De los 10 hombres nadie sabe, huyeron cuando llegaron. Sin embargo, lo que el Ejército sí sabe es que en el caso de los cocineros —quienes producen la droga— su tiempo de vida se reduce a entre cinco y siete años desde que tienen contacto con los químicos. Primero les pagan bien, luego los hacen adictos para pagarles con crystal, ya cuando no sirven son reemplazados con los ayudantes y así sigue el ciclo para no interrumpir la producción.

“Pobres”, lamenta un teniente que acompaña a los militares, “los cocineros son los que viven aquí por meses, los que cocinan, los que se mueren y si no se mueren los que termina en la cárcel, los jefes-jefes, esos no”.

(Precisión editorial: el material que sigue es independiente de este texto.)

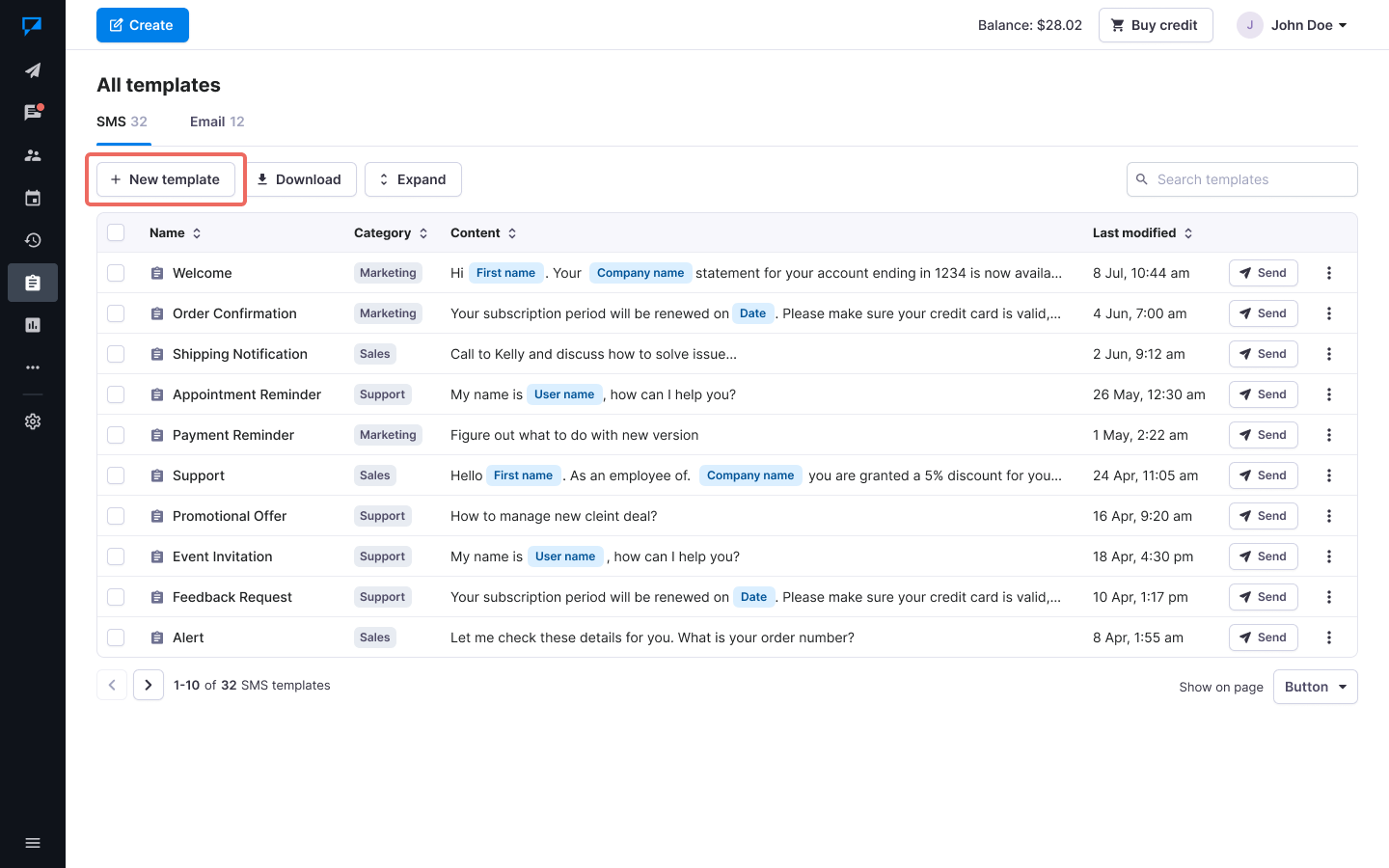Check the Order Confirmation row checkbox
This screenshot has height=868, width=1389.
click(116, 313)
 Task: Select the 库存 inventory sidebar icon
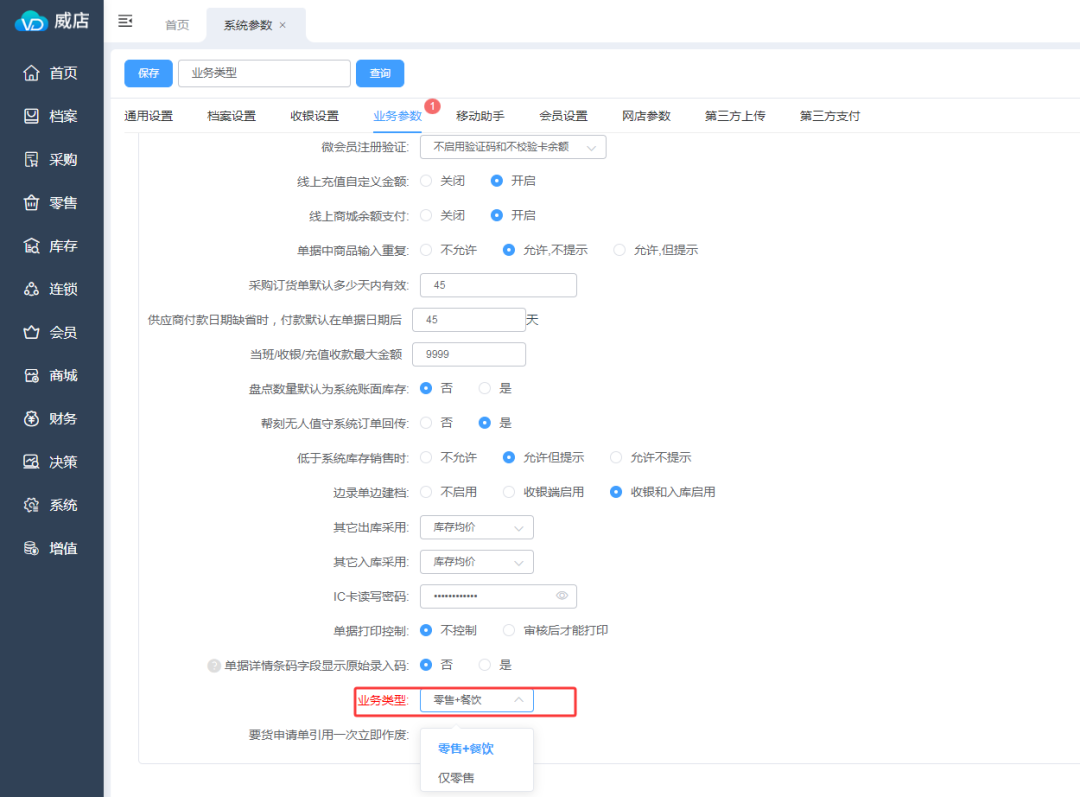coord(31,246)
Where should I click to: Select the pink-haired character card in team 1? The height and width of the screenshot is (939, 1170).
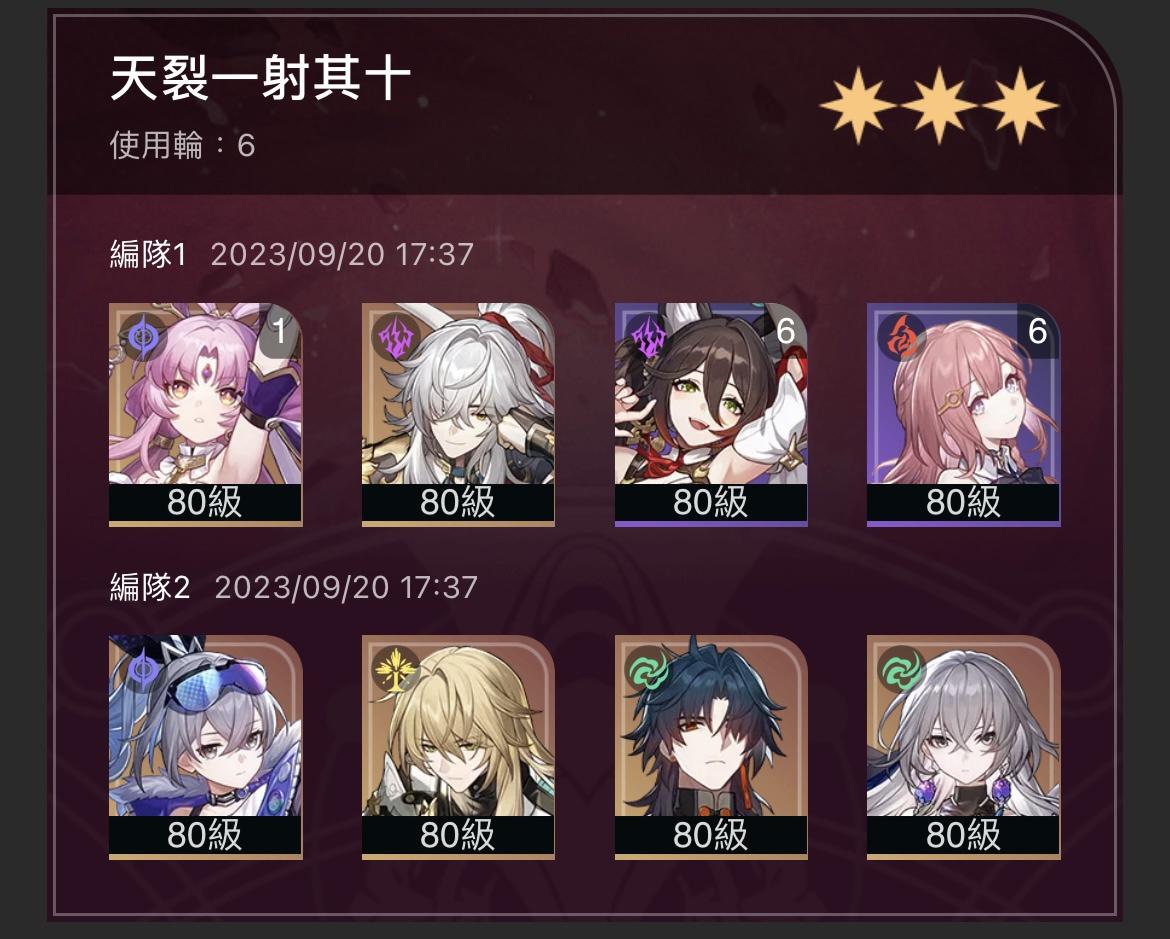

Otro soldado afirma: “Son como zombis, terminan chupados, es mejor porque si los hacen adictos ya ni les pagan”.  La pregunta de los militares es la misma que la de los pobladores: ¿cómo no se dieron cuenta? El agua tenían que llevarla, las calderas y el resto del equipo para armar un laboratorio también, tenían sus proveedores, pero nadie dijo nada.

“Es el miedo”, responde un militar, “es gente armada y ellos viven arrinconados entre los ranchos donde no hay presencia permanente, es muy difícil que cooperen una vez que uno empieza a preguntar”.

Alrededor de todo el emporio de la droga en Pino Suárez había dos campamentos y un observatorio habilitado para dos personas, es decir, dos halcones. Desde ese punto del que no se calcula a cuántos metros sobre el suelo están, se alcanzan a ver las rancherías y la carretera por ambos lados, de sur a norte y de norte a sur. Desde ahí se tiene el control de quién entra y quién sale, en turnos de 24 horas para no cansar al celador en turno.

Una mata de marihuana y un par de gramos de crystal, también comida enlatada y botes de cerveza eran parte del itacate. Pero aun con ropa, zapatos, envoltorios y otros rastros, de ellos y su identidad no hay nada, de lo que sí hay es de las etiquetas de los químicos y pesticidas que usaron, desde ahí hay una luz para hallar a los productores.

“Para comprar cualquiera de los precursores se necesita ser razón social, además su compra está regulada por Cofepris”, dice sonriente un líder castrense.